From what I hear, Shitborough has some of the worst direct RN to patient ratios in the galaxy. It is lack of RN's that are the problem, not lack of techs and unqualified staff. 
You know not what you see. I know how wards are staffed in these places. Many of the staff you see at the station are not Nurses and Doctors. They are care assistants and techs. And even if I had a hundred of them working with me I would still be too short of nurses and doctors to get things done in a timely fashion. I once had a bag of IV fluids run out on a patient and it took me 5 hours to chase down a doctor to get him to prescribe more so that I could hang a new bag A few techs sat at the nurse's station drinking tea and chatting does not change how long it takes the doctor to get results of diagnostic tests so that he can order the correct treatment. I could have a thousand techs working with me on a shift. But whether they look busy or are sitting around at the station does not change how long it takes to get orders written by the doctor and implemented by the Nurse.



I think you are either very unrealistic or are simply shit stirring.  And please keep in mind that no hospital Nurse can act on orders or start any kind of IV therapy unless it has been prescribed onto the hospital system by the hospital doctors.
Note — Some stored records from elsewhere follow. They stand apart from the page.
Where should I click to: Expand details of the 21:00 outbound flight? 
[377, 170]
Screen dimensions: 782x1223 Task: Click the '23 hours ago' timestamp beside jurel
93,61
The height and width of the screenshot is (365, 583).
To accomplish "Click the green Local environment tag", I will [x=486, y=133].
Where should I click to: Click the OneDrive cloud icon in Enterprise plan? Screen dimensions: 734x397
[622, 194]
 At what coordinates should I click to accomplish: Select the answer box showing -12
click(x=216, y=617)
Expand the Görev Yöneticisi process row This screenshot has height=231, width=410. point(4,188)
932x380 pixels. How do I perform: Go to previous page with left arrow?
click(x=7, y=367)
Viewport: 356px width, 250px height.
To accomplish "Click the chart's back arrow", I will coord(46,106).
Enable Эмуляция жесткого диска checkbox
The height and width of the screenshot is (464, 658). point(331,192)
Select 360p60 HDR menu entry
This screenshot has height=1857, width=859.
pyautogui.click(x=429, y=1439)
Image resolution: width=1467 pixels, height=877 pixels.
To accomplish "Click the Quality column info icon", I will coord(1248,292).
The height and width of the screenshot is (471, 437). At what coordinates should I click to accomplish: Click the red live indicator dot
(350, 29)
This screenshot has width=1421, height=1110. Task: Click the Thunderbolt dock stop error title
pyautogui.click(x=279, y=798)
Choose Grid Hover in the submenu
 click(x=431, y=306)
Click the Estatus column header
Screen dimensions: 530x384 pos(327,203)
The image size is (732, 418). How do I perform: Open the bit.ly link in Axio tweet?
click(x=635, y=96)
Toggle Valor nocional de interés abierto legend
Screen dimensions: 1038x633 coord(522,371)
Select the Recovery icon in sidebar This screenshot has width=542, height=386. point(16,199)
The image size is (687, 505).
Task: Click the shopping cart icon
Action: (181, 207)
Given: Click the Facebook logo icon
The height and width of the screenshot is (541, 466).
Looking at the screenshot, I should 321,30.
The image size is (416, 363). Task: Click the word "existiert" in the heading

Not under any circumstances ever.

I am also surprised that a medic told her that someone would ring from the ward with an update!  As a ward Nurse I am almost never in  a position when I can abandon those IV fluids and meds that I am hours and hours behind on starting on all those people to call relatives.  The only help I have are techs and assistants and they cannot make calls to relatives NOR can they  continue with my workload as I am sat around ringing the relatives of 15 different people to give an "update". 

And that's probably all there is to tell Mrs. Potts.  Hope that helps.